Work order: From the first line to the last, transcribe the data exactly and skip the pictures.

=== Section Start ===

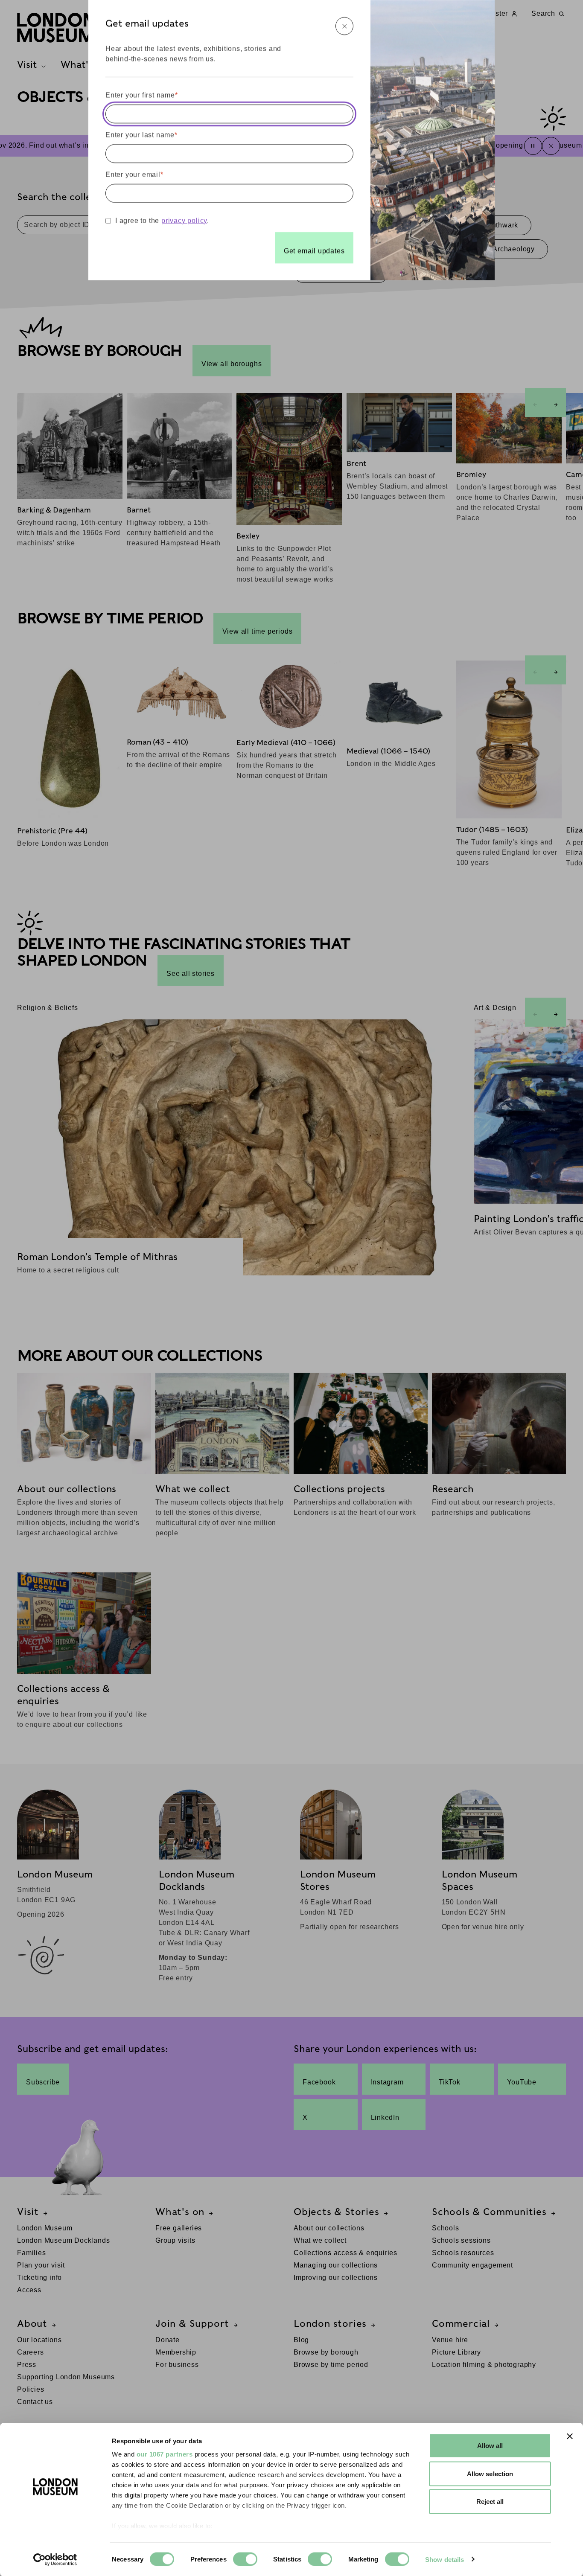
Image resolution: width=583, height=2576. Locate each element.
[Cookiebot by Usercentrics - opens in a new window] (55, 2559)
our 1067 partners (165, 2454)
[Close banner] (570, 2436)
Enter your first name (141, 95)
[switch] (245, 2559)
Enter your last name (141, 134)
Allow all (490, 2445)
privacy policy (184, 220)
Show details (444, 2559)
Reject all (490, 2501)
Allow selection (490, 2473)
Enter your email (134, 174)
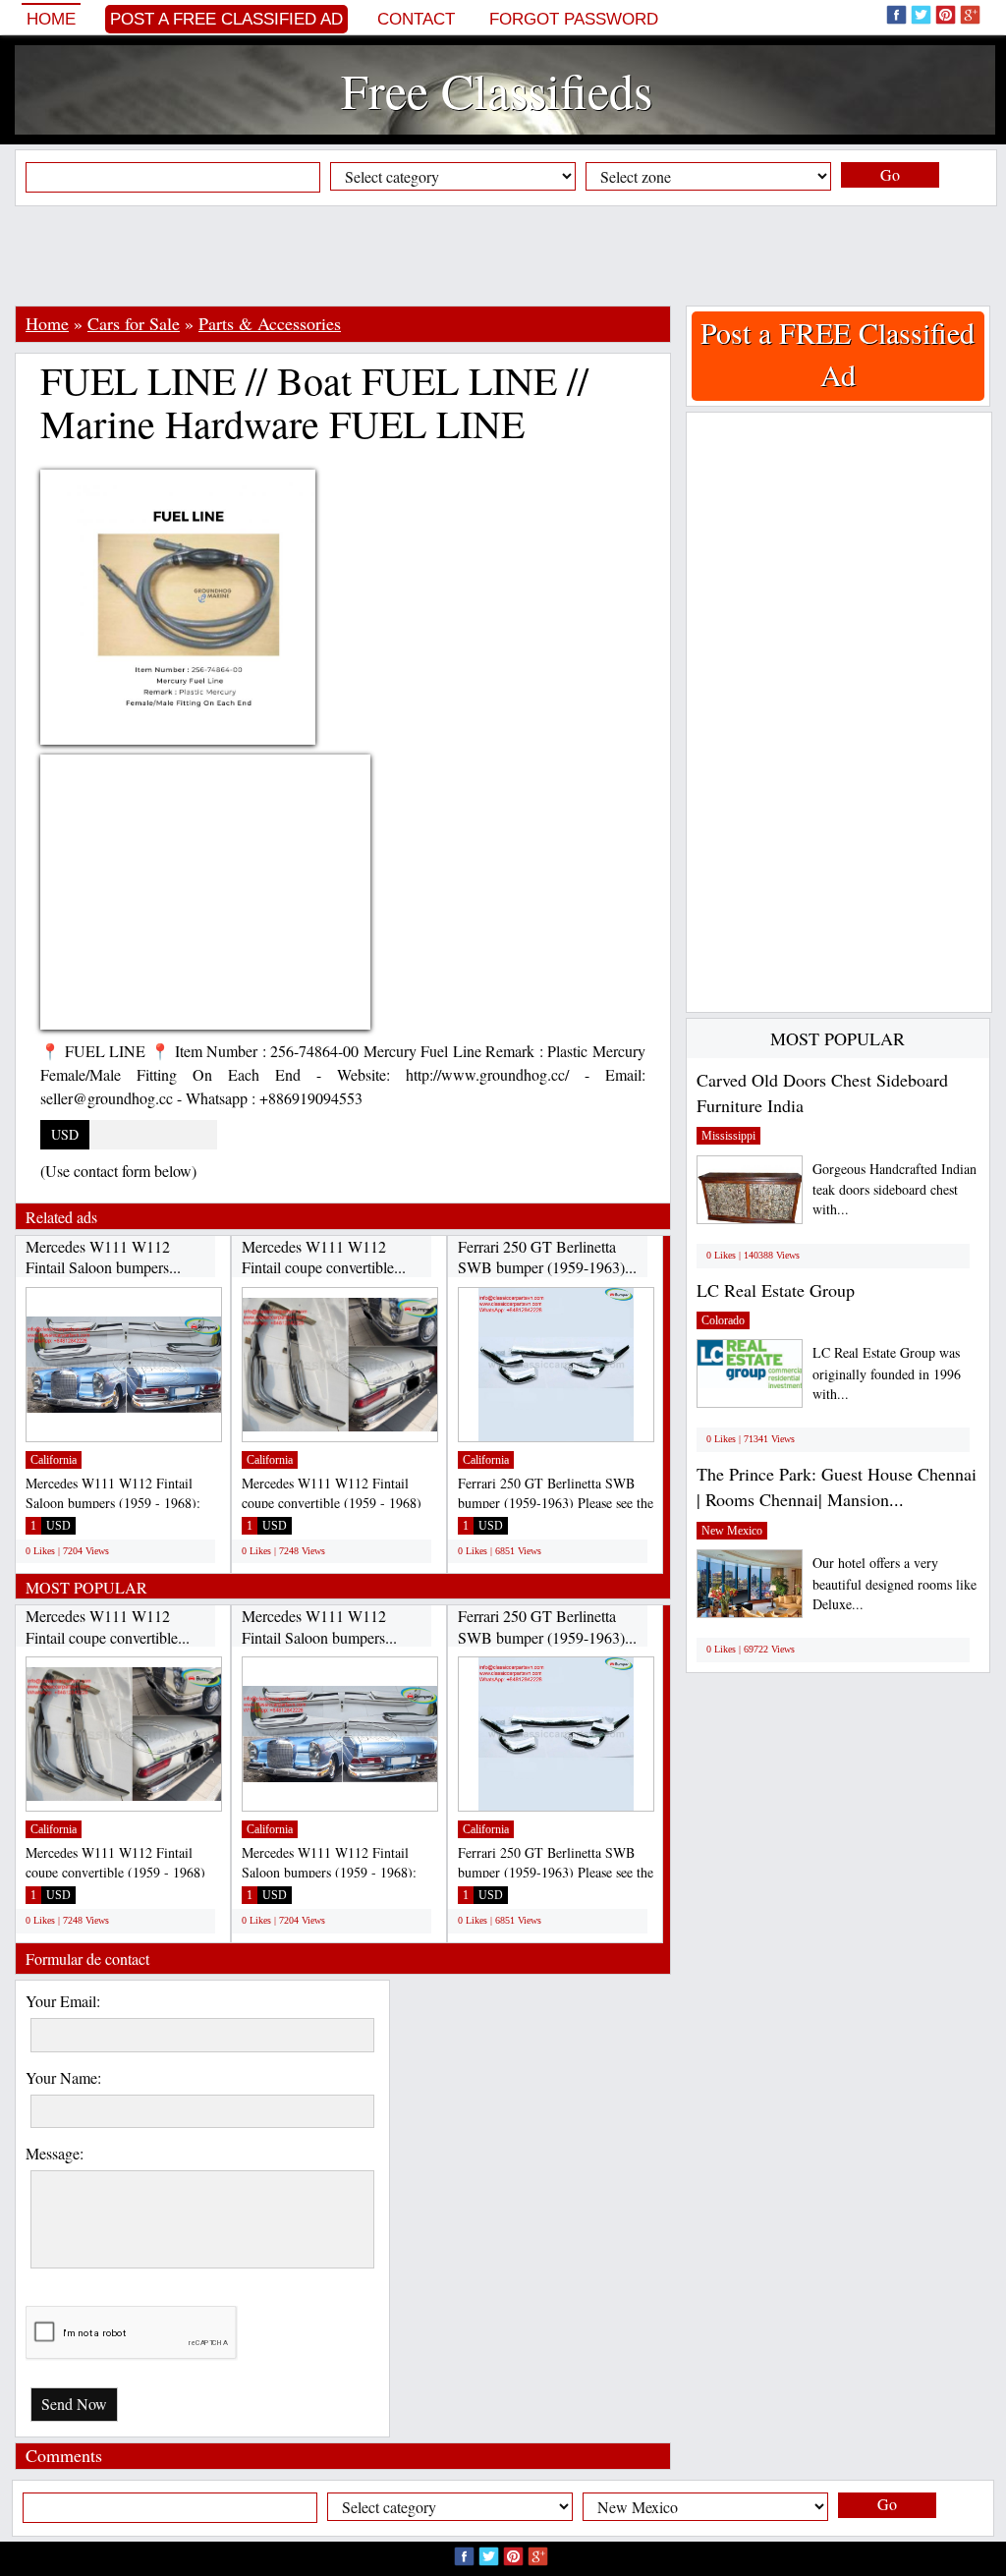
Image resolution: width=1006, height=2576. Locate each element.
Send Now (74, 2403)
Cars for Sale (133, 323)
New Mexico (731, 1531)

=== Section End ===

Response:
Image resolution: width=583, height=2576. Locate each element.
[Cookiebot by Usercentrics - opens in a new window] (55, 2559)
our 1067 partners (165, 2454)
[Close banner] (570, 2436)
Enter your first name (141, 95)
[switch] (245, 2559)
Enter your last name (141, 134)
Allow all (490, 2445)
privacy policy (184, 220)
Show details (444, 2559)
Reject all (490, 2501)
Allow selection (490, 2473)
Enter your email (134, 174)
Image resolution: width=1006, height=2576. Locate each element.
Send Now (74, 2403)
Cars for Sale (133, 323)
New Mexico (731, 1531)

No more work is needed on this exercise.